One thing most small and mid-sized businesses will agree upon is the necessity to keep costs down wherever possible — but without comprising the company’s ability to stay productive and competitive.
A potentially costly area is in computer software, whether it’s a spreadsheet program, anti-virus protection against malicious threats in cyberspace, or other tools entrepreneurs and businesses might rely upon, including financial applications, online backup, disc burning utilities, or photo editing programs.
“It’s a great time to look for free software,” says Michael Gartenberg, vice president and research director at Jupiter Research, a New York-based technology advisory firm. “There’s so much available, and quality products, ranging from office suites and Web browsers to image editors and sound recorders.”
They might not offer the same feature set as Microsoft Word and Excel, but downloadable programs such as Sun Microsystems’ open-source OpenOffice.org or online tools including Google Docs & Spreadsheets are no-cost but powerful alternatives for word processing and spreadsheet management. With Google’s offerings, for example, users simply begin a new document or spreadsheet or import an existing one, including .doc, .rtf, .xls, .odt, .ods, and .csv files. You can access your documents and spreadsheets anywhere in the world you’ve got an Internet connection and Web browser — but yes, you need to be online, so you can’t work on a sales report while at 30,000 feet (at least you can sync these files with your BlackBerry, though, to continue working on the plane).
“These programs will meet the needs of an average user and are going to do the job really well,” says Gartenberg. “You can do a lot for free.”
Gartenberg says, however, that there are drawbacks. “You often need to be connected to the ‘cloud,’” he says, as in cloud computing, in which dumb terminals need a connection to a network of computers to take advantage of more sophisticated functionality. “They might not have all the bells and whistles found in commercial programs. And you don’t necessarily have a vendor to go to for support if you need it.”
Many companies spend hundreds — or hundreds of thousands — of dollars on backup solutions to ensure company information is protected against theft, fire, flood, viruses, power surges, or accidental delete.
Depending on the size of your business and the number of files you need to backup, you might opt for online storage, which can help protect from local problems. Microsoft has recently unveiled up to 5 gigabytes (GB) of free storage per month with its new Windows Live SkyDrive. Not only is this password-protected online file storage solution easy to use but you can access your files from any Internet-connected computer in the world, which can prove very handy for you and your traveling employees.

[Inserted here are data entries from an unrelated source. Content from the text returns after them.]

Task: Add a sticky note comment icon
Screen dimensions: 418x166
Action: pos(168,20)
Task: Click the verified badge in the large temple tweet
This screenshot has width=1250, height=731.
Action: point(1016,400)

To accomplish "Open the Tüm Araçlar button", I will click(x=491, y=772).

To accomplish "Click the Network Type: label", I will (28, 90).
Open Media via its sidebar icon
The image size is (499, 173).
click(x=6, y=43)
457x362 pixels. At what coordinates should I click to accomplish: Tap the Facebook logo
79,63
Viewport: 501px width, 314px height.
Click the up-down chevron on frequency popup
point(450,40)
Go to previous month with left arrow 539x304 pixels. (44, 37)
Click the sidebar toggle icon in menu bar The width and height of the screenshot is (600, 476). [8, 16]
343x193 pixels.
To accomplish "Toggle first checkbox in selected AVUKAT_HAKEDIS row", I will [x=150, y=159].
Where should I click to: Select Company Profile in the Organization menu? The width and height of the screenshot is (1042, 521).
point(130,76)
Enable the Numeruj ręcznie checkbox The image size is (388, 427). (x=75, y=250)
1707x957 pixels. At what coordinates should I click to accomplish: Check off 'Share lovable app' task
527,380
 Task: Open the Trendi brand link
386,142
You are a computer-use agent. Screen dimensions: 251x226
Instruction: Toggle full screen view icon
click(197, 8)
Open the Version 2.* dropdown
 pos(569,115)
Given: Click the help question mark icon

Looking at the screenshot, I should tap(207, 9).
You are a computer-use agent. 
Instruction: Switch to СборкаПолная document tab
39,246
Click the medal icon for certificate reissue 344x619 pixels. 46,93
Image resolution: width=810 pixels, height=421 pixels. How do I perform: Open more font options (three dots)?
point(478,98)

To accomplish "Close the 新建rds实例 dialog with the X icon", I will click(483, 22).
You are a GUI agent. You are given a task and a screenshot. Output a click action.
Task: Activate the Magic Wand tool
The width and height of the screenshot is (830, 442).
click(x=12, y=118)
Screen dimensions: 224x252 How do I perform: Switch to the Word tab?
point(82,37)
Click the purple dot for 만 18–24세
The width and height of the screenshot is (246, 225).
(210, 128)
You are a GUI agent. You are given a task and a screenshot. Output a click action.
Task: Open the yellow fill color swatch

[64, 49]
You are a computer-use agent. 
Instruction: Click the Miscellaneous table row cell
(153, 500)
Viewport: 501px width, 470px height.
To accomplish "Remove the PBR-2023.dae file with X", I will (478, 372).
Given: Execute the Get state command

Need to send large files to someone? Along with Windows Live SkyDrive, which also offers a “sharing” feature, try the free YouSendIt.com (with or without the Outlook plug-in) to “e-mail” up to 100 megabits (Mb) of data to someone.
Just as you wouldn’t leave your front or backdoor unlocked at home, your office PCs be running without decent anti-virus and anti-spyware protection, respectively. Reliable free options exist, including AVG Anti-Virus Free Edition and Avast! for antivirus protection and Ad-Aware 2008 for spyware.
“AVG has a good product for those who want a free alternative to paid software,” says Adam Hils, principal research analyst for security, privacy, and risk at the Stamford, Conn.-based Gartner. “It might not have as deep a feature set as paid antivirus software but does the job for many people.”
Hils mirrors Gartenberg’s cautionary note about the lack of support often found with free software, but advises to look for an online community of users, usually linked or on the product’s webpage, for answers to frequently asked questions and other troubleshooting tips. “Or, in some cases the software is free but the support costs something, which is an option for some businesses,” adds Hils.
Money management and more
Here are some other free programs you might want to try to help your business meet software needs:
- While it’s no Quicken or Simply Accounting, small businesses in need of some finance software might want to check out GnuCash, which runs on Windows, Mac OS X, and Linux. The program handles the management of customers, vendors and jobs, supports double-entry accounting, and can import QIF and OFX files from other accounting programs.
- Put down that disc burning software package at your local big box retailer — instead, download JetBee, freebie software that can burn CDs, DVDs, Blu-ray Discs, and HD DVDs. Burn commands can be added as a right-click menu option within Windows.
- If Adobe’s PhotoShop will break the bank but you’re in need of decent photo editing tools, consider Google’s Picasa, Adobe PhotoShop Express or the powerful GIMP.
- And before you buy a pricey audio recording suite, be sure to try to download and install the amazing — and free — Audacity software.